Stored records
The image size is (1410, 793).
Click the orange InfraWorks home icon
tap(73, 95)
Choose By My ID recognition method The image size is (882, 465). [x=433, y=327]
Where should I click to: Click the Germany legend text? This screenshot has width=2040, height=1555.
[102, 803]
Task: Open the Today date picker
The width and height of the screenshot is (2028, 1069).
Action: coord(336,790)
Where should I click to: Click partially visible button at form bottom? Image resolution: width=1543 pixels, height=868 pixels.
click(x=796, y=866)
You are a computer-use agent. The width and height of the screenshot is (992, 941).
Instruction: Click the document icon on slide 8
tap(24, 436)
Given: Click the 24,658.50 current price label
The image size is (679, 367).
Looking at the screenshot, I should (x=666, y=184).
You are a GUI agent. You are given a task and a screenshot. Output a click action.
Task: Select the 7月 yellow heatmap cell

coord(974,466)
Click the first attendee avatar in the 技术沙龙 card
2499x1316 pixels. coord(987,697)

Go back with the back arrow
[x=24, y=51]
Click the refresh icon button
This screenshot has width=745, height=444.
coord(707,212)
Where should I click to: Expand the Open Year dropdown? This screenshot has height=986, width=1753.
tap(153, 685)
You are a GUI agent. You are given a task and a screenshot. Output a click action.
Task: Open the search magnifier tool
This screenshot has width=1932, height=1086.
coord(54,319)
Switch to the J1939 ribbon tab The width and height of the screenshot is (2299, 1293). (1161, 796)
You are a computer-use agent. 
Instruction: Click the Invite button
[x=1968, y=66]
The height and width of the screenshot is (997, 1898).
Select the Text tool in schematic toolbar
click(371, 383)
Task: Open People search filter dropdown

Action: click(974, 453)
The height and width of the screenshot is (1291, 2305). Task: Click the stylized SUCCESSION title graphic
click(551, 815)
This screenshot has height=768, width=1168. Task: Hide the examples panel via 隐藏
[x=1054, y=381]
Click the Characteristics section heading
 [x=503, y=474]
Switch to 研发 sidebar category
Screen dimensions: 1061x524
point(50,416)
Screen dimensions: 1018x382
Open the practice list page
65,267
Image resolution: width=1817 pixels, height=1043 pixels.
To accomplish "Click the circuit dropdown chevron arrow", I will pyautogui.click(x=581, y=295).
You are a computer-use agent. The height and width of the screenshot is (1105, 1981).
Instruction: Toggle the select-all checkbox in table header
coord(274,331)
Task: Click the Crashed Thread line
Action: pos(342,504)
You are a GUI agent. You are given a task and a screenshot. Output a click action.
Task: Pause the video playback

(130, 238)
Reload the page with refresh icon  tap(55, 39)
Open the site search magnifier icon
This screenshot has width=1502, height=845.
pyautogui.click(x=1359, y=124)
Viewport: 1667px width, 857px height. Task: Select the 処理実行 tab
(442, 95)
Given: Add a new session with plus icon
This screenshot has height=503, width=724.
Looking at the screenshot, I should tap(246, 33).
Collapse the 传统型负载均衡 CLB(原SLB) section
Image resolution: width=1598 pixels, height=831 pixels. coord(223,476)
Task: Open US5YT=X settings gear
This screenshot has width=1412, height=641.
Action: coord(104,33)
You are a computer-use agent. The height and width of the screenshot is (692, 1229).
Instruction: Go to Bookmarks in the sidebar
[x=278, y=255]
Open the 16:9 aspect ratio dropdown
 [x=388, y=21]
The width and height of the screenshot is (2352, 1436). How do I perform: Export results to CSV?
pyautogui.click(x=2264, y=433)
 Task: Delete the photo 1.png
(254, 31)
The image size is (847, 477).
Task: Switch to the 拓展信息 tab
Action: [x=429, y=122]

• [Action item]: Please go through the data above and copy every line that has the word "computer".

• [Answer to this exercise]:
You are a computer-use agent. The width and height of the screenshot is (992, 941).
You are a computer-use agent. 
You are a computer-use agent. The height and width of the screenshot is (1105, 1981).
You are a computer-use agent. The height and width of the screenshot is (692, 1229).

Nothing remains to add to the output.